Bauchschmerz beim Hund behandeln – Hausmittel & Tipps

Dein Hund leidet an Bauchschmerzen? Liegt keine ernsthafte Erkrankung zugrunde, helfen unsere Tipps deinem Flauschpelz schnell wieder auf die Beine. Nicht immer sind starke Medikamente notwendig – manchmal bringen auch Großmutters Geheimrezepte bereits eine hervorragende Wirkung.
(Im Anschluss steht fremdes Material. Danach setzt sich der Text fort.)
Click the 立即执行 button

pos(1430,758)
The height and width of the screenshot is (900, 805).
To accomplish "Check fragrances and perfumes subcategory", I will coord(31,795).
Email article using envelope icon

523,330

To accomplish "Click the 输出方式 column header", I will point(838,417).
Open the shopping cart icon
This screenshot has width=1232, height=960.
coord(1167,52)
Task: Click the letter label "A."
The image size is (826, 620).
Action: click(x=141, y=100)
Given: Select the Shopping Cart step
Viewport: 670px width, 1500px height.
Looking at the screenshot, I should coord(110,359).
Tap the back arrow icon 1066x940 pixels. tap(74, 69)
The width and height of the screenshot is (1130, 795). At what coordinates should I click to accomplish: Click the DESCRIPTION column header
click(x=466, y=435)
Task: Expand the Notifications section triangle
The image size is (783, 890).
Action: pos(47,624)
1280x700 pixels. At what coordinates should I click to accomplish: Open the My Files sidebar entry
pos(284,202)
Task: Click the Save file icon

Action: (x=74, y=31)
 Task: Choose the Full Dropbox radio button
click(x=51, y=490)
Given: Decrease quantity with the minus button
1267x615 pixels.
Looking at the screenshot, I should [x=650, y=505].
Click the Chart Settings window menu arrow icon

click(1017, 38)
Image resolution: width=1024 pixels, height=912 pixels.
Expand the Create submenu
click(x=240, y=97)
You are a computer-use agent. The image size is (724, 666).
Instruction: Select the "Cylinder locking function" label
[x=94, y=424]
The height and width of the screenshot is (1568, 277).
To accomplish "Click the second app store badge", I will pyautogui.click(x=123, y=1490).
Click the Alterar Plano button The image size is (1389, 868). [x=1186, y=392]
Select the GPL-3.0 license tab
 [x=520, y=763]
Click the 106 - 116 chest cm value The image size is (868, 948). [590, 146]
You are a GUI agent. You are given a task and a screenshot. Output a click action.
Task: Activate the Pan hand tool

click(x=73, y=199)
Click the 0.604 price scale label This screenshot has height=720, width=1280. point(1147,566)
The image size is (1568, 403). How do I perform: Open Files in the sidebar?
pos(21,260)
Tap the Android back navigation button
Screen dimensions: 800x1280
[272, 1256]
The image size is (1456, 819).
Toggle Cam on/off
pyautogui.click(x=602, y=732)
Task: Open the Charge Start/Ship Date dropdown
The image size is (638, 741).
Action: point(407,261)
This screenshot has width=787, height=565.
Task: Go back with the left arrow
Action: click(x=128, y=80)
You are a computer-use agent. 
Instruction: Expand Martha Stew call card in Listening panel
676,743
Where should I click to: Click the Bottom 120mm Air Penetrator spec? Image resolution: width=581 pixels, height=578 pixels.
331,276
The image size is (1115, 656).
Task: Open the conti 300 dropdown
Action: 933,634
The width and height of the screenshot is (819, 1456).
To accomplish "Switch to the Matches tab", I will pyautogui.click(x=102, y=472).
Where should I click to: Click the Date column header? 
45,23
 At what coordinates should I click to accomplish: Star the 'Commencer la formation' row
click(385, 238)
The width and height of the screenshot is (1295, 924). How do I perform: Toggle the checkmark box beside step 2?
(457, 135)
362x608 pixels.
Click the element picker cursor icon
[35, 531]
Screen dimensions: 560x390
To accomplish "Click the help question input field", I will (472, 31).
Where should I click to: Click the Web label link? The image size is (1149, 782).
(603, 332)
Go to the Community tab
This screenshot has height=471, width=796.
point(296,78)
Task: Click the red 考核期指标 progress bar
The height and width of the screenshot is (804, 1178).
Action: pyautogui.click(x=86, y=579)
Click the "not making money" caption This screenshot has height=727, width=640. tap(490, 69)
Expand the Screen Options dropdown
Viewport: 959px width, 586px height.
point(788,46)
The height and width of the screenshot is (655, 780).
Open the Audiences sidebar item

  • Achte darauf, dass dein treuer Gefährte nur gutes Futter bekommt. Natürlich möchtest du für den flauschigen Freund nur das beste – perfekt. Futter mit einem hohen Fleischanteil und ohne Getreide ist besonders gut verdaulich und bereitet dem Hund keine Bauchschmerzen.
  • Schau dir deinen Vierbeiner beim Fressen an. Nimmt er in aller Ruhe einzelne Happen und kaut zwischendurch oder wird das Abendessen mit einem großen Schmatzen heruntergeschlungen? Unzerkautes Futter ist schwieriger zu verdauen. Hat der Hund Bauchschmerzen nach dem Fressen, kannst du seinen Hunger mit einem speziellen Anti-Schling-Napf überlisten. Alternativ sind mehrere kleinere Portionen statt einer großen eine hilfreiche Möglichkeit.
  • Leidet der Hund unter Bauchschmerzen, hilft Kamillentee. Der wirkt nicht nur auf den menschlichen Magen beruhigend, sondern kann deinem Vierbeiner angenehme Linderung verschaffen. Leider schlabbert nicht jeder Hund gerne von dem aromatischen Tee. Bereite deiner Fellnase eine Portion zu und lasse sie abkühlen. Mag sie den Kräutertee?
  • Hat deine Fellnase einen Infekt, kann eine kurzzeitige Fastenkur der Verdauung guttun. Bis zu zwei Tage kann ein Hund fasten.
  • Egal, ob Krämpfe oder Durchfall – Schonkost ist angesagt. Haben wir Menschen eine Magenverstimmung, essen wir meist anders als üblich. Diese Möglichkeit solltest du deinem Vierbeiner ebenfalls bieten. Gekochtes Hühnchen mit Reis und Karotten ist gut verdaulich und stillt den Hunger auf sanfte Art. So entlastet du die Verdauungsorgane deiner Fellnase und beschleunigst die Regeneration.
  • Führe bei dem Verdacht auf eine Futtermittelunverträglichkeit eine Ausschlussdiät durch. So ermittelst du schnell die Allergene und kannst die Fütterung an deinen Liebling anpassen.
  • Manchen Hunden hilft bei Bauchschmerzen Wärme. Schnapp dir deine Wärmflasche und fülle sie mit warmem Wasser. Achtung – es sollte auf keinen Fall zu heiß sein! Die Wärmflasche legst du ins Körbchen. Dein Vierbeiner kann sich nun selbst entscheiden, ob er die Wärme als angenehm empfindet oder nicht.


Eines darf bei nicht fehlen, wenn es deiner Fellnase nicht gut geht: deine Zuneigung. Vielleicht tut deinem Hund bei Bauchschmerzen sogar eine Massage gut. Hauptsache, du bist da – pfötchenhaltend, streichelnd und unterstützend. Jetzt kann nichts mehr schiefgehen!